Gli esempi di interconnessione digitale non mancano, basti pensare alla sanità a chilometri zero con ricette e prenotazioni digitali, la trasmissione dei referti via internet, il teleconsulto tra medici e, a breve, la possibilità di prenotare le visite specialistiche direttamente dal medico di base.
Se c’è connessione, è più facile anche l’innovazione nelle aziende, come dimostrano alcuni dati di tutto rispetto: il numero delle start up innovative (380 sul territorio regionale) è aumentato del 5% nell’ultimo anno. “La rete aiuta la competitività delle imprese e i processi di aggregazione”, si legge nell’ultimo Report, che mette sotto la lente d’ingrandimento le reti di impresa, con oltre 800 unità produttive coinvolte e l’esperienza dei 17 distretti industriali, che rappresentano il 16% delle aziende locali.
Quello veneto sta diventando un territorio diffusamente metropolitano, con il 40, 3% della popolazione concentrato tra Venezia, Treviso, Padova, Vicenza e Verona; 2,5 milioni di persone che quotidianamente si spostano per studio o per lavoro, ma che proprio per questo sconta problemi come pendolarismo, disagio abitativo, traffico e inquinamento atmosferico. Ed un altro dato da considerare con attenzione è costituito dall’andamento demografico.
Per la prima volta dal 1960 infatti, gli abitanti diminuiscono perché, se è pur vero che i residenti superano quota 4,9 milioni, balza agli occhi che nel giro di un anno sono calati di 12.000 unità.

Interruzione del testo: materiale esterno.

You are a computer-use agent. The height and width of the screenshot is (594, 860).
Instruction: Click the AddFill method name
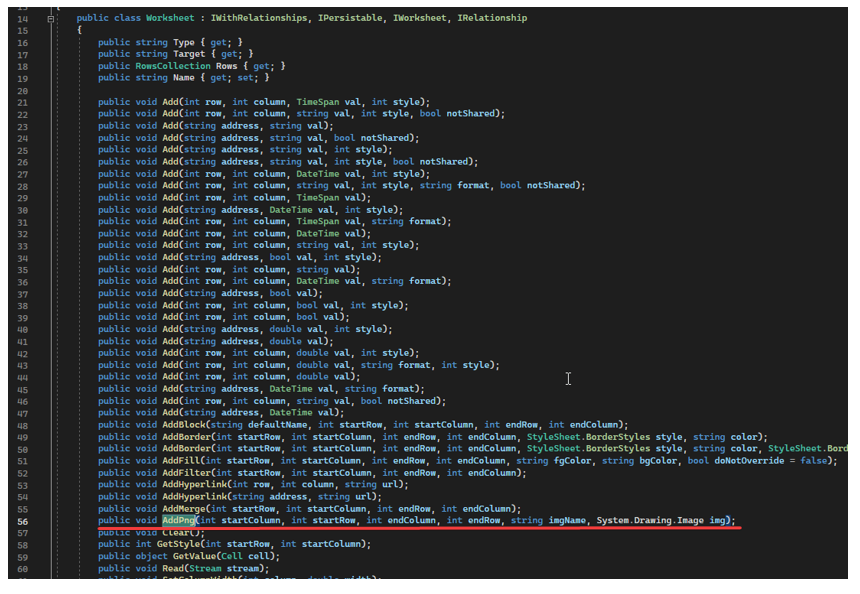[x=180, y=460]
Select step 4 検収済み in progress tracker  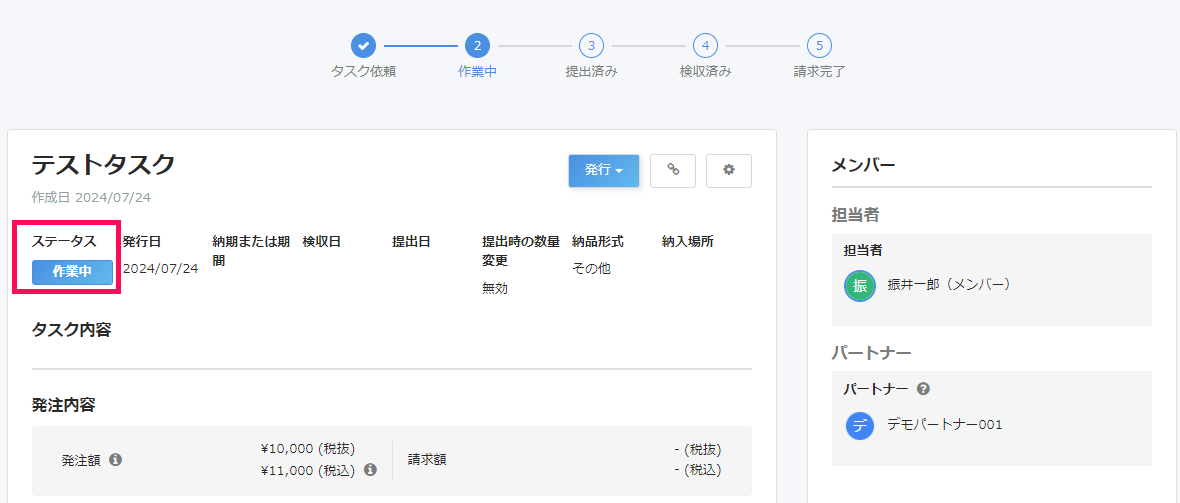[705, 45]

“E’ come se si fossero persi tre comuni – osserva la direttrice del sistema statistico regionale, Maria Teresa Coronella”. Nel corso degli anni non era mai successo che la flessione della natalità non venisse compensata dai flussi migratori, anche perché la fecondità delle donne straniere comincia a ricalcare le orme di quella delle donne italiane, scendendo in sei anni da 2,71 a 2,08 figli di media.
Ad aumentare sono invece i decessi (nel 2015 record tra gli over 80 per l’epidemia influenzale e l’emergenza caldo), nonché le emigrazioni (in un triennio 11.000 giovani si sono trasferiti all’estero, tanto che dall’inizio della crisi economica gli under 34 partiti sono aumentati del 44%).
E gli anziani che restano si impoveriscono, visto che la metà degli assegni pensionistici non arriva a 1.000 euro. Va meglio sul fronte dell’economia, con il Pil che sale dell’1%, la disoccupazione che si ferma al 24,7%, le esportazioni che crescono del 5,3% ed il tasso di occupazione che supera di sette punti percentuali la media nazionale.